Hello, I am using a custom database to retrieve text and store annotations. I've set the configuration "allow_work_stealing" to "false" in the Prodigy config file. However, I encountered an error: AttributeError: 'AnnotationDatabase' object has no attribute 'get_hashes'. I have searched through the documentation but could not find any information regarding this method. I am curious about what should be included in this method.
That is indeed interesting. Could you share the full traceback?
Also, just to be clear, if you turn work stealing back to true
then this issue does not appear?
I just checked the source code and can confirm that this is a documentation mistake on our end. We added a get_hashes
method to our main Database
class which the core Controller
app does use on startup.
I will try to get these items added to the documentation right away and I'll check and see if there are perhaps other methods missing as well.
Thanks for the notification, and sorry about this headacke!
Here's the API doc for the get_hashes
method inline:
Database.get_hashes
Argument | Type | Description |
---|---|---|
*names |
list | The dataset names. |
kind |
str | The kind of hash to check, can be "input" or "task" (default) |
RETURNS | int | Set of the hashes in the provided dataset names. |
I also found another method that you probably should implement.
Database.get_dataset_sessions
Get all session datasets associated with a parent dataset. Finds all the session
datasets that have examples also associated with the parent dataset. Can be an
expensive query for large datasets.
Argument | Type | Description |
---|---|---|
dataset_name |
str | The parent dataset name |
RETURNS | List[str] | The list of session dataset names |
Hello, thank you for your reply. In the previous version, there are two methods related to "hashes": get_input_hashes and get_task_hashes. I have already implemented them correctly to get Prodigy to run on the customized database. How do those methods differ from "get_hashes"?

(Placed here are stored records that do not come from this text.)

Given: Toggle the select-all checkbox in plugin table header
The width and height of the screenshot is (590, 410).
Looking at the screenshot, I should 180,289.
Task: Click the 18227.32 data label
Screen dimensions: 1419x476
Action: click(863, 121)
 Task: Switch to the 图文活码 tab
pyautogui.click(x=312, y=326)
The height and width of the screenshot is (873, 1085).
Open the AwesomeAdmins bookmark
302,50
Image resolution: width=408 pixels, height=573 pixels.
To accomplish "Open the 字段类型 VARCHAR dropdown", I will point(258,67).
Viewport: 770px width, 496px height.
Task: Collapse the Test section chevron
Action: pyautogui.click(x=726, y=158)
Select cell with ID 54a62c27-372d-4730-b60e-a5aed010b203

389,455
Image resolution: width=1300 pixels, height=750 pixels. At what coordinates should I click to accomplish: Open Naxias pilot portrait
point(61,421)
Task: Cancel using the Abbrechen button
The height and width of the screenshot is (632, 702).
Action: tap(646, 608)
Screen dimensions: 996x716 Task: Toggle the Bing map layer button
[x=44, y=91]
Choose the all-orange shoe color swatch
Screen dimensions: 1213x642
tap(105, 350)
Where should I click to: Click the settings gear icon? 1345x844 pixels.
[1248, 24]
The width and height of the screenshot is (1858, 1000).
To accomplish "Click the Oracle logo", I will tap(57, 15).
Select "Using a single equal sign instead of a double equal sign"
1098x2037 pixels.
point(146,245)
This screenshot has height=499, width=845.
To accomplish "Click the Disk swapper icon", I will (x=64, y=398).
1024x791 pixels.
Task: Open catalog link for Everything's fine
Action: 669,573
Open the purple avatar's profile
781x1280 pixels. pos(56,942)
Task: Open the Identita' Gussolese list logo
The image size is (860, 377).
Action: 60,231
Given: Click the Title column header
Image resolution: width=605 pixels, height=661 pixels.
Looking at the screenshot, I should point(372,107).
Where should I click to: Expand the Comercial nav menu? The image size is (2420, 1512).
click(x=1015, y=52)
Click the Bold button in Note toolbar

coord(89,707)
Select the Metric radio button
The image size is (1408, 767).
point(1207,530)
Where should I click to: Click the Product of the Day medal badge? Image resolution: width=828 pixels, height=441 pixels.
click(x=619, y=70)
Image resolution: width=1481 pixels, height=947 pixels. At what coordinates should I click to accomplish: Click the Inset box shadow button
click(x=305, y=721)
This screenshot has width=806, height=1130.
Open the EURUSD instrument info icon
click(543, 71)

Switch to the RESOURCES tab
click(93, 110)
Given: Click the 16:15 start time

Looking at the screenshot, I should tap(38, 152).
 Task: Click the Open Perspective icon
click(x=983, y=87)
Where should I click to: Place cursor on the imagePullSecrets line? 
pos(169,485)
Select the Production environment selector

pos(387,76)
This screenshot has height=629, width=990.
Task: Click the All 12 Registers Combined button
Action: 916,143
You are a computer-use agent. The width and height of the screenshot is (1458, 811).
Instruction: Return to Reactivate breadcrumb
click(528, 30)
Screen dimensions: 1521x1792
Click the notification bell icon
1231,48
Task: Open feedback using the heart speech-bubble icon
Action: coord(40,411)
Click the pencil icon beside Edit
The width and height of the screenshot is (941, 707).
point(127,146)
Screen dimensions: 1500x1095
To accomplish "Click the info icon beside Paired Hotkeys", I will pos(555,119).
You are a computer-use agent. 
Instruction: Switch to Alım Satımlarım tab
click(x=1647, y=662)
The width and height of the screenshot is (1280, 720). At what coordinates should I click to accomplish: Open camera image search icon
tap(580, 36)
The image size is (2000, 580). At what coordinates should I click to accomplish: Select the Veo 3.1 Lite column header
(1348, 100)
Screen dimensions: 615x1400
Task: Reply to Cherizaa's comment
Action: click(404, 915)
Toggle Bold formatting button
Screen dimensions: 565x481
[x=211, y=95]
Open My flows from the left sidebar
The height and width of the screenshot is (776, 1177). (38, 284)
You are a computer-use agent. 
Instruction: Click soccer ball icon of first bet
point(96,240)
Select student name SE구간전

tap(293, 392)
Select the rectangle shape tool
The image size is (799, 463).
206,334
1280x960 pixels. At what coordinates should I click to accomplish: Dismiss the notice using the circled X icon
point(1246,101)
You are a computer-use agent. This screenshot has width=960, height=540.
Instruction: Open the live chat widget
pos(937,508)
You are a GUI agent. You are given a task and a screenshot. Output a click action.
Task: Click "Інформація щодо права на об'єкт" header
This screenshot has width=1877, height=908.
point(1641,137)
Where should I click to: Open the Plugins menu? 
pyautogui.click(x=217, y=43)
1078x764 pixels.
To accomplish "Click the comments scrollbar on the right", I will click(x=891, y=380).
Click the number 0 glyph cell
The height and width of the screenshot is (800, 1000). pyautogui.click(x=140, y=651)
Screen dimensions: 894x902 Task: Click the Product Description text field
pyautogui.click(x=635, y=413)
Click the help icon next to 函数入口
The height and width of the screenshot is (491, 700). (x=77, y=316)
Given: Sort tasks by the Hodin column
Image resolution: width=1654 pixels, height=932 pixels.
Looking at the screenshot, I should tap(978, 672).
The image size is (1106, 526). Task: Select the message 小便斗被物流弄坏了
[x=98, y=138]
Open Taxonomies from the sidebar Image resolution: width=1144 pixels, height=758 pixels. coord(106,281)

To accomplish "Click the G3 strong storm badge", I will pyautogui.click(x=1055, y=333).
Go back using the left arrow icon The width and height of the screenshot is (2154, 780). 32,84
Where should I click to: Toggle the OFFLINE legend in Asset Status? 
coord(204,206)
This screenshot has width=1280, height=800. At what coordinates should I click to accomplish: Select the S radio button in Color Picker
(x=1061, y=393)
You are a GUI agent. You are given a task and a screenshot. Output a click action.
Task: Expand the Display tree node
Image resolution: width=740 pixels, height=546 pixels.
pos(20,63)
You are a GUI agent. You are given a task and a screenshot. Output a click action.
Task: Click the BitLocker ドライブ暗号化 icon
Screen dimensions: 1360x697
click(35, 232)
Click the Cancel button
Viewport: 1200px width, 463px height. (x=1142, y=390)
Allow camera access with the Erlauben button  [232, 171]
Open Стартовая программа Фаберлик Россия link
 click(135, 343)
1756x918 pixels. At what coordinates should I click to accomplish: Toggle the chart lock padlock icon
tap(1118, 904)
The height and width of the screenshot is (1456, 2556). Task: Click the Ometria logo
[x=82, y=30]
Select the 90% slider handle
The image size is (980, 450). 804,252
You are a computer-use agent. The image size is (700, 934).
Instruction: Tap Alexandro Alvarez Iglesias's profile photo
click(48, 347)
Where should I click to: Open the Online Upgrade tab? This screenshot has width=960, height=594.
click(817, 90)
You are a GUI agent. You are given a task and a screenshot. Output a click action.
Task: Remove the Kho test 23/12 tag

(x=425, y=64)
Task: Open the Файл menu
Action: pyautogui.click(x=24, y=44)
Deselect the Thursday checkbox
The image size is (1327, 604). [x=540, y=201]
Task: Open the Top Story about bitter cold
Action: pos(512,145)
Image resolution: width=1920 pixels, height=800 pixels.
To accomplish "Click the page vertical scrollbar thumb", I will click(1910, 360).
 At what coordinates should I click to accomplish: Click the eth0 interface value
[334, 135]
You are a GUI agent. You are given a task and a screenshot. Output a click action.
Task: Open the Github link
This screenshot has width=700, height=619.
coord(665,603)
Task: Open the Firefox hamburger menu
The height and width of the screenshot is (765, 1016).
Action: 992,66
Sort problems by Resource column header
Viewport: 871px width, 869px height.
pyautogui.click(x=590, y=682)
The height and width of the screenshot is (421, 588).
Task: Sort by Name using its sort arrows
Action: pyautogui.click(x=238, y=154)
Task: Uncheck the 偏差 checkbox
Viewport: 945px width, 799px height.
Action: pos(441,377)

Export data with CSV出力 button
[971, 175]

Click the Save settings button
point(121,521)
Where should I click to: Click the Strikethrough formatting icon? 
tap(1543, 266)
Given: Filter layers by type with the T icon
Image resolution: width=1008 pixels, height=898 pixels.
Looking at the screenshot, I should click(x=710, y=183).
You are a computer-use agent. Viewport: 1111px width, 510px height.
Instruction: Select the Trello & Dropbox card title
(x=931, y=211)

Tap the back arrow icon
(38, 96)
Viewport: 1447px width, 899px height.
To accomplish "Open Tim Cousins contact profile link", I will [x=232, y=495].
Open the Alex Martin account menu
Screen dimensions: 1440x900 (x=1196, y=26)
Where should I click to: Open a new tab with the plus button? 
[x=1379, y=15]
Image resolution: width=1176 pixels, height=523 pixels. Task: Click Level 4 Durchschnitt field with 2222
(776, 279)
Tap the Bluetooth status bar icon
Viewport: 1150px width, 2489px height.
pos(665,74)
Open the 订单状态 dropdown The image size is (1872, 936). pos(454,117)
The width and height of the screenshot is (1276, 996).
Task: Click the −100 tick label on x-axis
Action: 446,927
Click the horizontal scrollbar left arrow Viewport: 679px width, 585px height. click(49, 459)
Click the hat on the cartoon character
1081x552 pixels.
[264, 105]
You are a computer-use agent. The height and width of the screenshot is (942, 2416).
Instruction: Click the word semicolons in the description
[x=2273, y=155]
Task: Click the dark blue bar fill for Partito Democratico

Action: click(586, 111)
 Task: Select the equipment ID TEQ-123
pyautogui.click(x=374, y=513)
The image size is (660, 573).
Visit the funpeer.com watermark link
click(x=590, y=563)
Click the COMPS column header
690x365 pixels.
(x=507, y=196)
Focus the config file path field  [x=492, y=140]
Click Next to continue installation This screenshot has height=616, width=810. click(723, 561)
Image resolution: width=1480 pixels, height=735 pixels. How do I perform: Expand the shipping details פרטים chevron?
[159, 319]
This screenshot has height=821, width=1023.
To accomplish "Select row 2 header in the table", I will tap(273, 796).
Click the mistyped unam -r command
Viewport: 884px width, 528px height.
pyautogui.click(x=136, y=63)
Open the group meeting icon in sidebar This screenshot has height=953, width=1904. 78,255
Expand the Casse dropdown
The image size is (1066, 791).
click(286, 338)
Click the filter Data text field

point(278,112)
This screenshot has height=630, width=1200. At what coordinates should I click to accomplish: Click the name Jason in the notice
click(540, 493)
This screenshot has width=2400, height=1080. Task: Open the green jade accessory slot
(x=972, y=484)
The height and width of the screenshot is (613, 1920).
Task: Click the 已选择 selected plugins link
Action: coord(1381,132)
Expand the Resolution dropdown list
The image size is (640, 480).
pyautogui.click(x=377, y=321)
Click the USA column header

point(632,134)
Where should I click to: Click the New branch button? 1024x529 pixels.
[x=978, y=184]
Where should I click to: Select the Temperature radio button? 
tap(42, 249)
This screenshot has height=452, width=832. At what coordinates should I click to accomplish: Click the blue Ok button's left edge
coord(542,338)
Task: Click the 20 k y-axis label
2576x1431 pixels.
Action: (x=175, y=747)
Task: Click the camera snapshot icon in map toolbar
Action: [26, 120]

@Michelle-Ming96 Prodigy v1.12 does change quite a bit about the Database so it would be great if you could share a bit more about your use case. What Database are you trying to connect to?
The get_hashes
is just a convenience method we added to reduce some verbosity in our Controller
implementation. It just defers to get_task_hashes
and get_input_hashes
Implementation
def get_hashes(
self, *names: str, kind: Literal["task", "input"] = "task"
) -> Set[int]:
"""
*names (str): The dataset names.
kind (str): The kind of hash. Can be "input" or "task"
RETURNS (set): Set of the hashes in the provided dataset names.
"""
if kind not in ["input", "task"]:
raise ValueError("Can only use `task` or `input` kinds of hashes.")
if kind == "task":
hashes = self.get_task_hashes(*names)
elif kind == "input":
hashes = self.get_input_hashes(*names)
return hashes
For your reference, The db
component is a part of Prodigy not compiled with Cython so you're free to view the source implementation yourself.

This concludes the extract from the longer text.